Les attaques perpétrées par les rebelles de l’Armée de résistance du Seigneur (LRA) de Joseph Kony ont augmenté de fréquence et de brutalité et sont devenues extrêmement inquiétantes pour les populations civiles, particulièrement dans la zone transfrontalière de la République démocratique du Congo, du Soudan et de la République centrafricaine.

C’est ce qui ressort d’un communiqué de presse émanant d’une porte-parole du Haut commissariat des Nations unies pour les réfugiés (HCR) à Genève, rapporte mardi l’APA. En RCA, indique la source, entre le 20 mars et le 6 mai 2010, au moins une dizaine d’attaques ont été menées par les hommes de la LRA au Nord du pays dans six villages de la province de Mbomou.

Les miliciens ont tué 26 personnes, brûlé de nombreuses maisons et provoqué la fuite de plus de 10.000 personnes.

En ce qui concerne la République démocratique du Congo, entre le 22 et le 26 février derniers, la LRA a fait une incursion dans l’Est dans le district du Bas-Uélé (Province Orientale), causant la mort d’une centaine d’hommes, de femmes et d’enfants.
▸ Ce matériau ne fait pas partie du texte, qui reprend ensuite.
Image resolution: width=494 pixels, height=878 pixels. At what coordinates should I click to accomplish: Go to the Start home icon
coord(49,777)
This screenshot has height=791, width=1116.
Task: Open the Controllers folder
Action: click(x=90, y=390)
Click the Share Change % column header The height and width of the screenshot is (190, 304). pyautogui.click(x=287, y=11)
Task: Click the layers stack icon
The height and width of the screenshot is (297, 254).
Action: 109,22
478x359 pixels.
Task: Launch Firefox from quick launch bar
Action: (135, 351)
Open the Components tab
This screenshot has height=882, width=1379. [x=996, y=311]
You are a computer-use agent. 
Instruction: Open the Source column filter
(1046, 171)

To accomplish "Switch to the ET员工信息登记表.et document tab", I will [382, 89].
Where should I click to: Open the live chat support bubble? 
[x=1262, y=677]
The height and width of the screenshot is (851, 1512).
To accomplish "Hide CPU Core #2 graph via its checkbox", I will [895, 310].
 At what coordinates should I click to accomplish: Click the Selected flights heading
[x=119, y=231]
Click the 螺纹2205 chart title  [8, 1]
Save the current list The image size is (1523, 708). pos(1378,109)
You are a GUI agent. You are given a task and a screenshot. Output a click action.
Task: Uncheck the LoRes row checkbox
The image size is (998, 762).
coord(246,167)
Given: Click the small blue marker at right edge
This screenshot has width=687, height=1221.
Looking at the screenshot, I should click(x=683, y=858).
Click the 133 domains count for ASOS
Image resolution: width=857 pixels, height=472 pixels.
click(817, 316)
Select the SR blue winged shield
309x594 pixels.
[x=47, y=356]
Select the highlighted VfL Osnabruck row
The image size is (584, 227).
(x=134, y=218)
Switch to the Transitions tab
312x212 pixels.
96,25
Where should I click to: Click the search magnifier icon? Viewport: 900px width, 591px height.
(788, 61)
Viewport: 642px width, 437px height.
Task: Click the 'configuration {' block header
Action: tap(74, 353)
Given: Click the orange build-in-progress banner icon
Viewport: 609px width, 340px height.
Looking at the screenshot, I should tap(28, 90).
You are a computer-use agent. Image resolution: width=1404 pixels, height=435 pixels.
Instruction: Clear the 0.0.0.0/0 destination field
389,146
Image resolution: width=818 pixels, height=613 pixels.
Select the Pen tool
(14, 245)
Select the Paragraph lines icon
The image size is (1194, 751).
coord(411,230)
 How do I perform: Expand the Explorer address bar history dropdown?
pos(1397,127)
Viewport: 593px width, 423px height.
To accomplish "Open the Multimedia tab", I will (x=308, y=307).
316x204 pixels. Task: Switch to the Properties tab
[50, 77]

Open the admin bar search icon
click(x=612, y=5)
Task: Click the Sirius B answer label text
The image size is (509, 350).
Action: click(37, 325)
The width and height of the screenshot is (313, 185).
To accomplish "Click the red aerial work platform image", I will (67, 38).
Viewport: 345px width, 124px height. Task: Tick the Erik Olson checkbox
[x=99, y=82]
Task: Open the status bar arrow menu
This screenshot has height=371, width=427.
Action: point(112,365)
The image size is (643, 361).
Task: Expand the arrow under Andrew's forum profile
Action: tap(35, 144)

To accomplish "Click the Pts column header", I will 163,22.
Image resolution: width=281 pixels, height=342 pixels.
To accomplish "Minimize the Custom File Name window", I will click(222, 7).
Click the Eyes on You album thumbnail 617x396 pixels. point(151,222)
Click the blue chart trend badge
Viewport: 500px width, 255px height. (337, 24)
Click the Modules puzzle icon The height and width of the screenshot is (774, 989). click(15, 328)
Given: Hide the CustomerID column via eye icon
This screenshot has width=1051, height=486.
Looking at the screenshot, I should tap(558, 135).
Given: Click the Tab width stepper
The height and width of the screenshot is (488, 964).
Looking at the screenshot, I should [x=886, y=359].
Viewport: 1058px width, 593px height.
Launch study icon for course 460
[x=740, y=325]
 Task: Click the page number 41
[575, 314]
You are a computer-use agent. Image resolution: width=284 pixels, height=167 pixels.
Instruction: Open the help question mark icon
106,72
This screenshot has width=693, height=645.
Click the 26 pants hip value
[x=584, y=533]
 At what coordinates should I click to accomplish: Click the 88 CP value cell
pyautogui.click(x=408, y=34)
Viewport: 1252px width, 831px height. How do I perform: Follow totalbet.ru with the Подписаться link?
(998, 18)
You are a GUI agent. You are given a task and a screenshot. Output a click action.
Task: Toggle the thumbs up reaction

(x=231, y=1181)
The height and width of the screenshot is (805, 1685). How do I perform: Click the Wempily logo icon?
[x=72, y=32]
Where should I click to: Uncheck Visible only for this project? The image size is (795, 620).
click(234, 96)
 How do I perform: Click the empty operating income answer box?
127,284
Au Soudan, après avoir multiplié des attaques en août 2009 au Sud du pays, le dernier raid du groupe armé a été répertorié le 6 avril dernier et a pu être repoussé par les forces de la police soudanaise.
 
Les violences ont fait un mort et de nombreux blessés parmi les populations réfugiées dans cette zone. Les hommes de la LRA visent les villages isolés et sans protection. Le HCR affirme que d’autres atrocités perpétrées sont sûrement encore inconnues.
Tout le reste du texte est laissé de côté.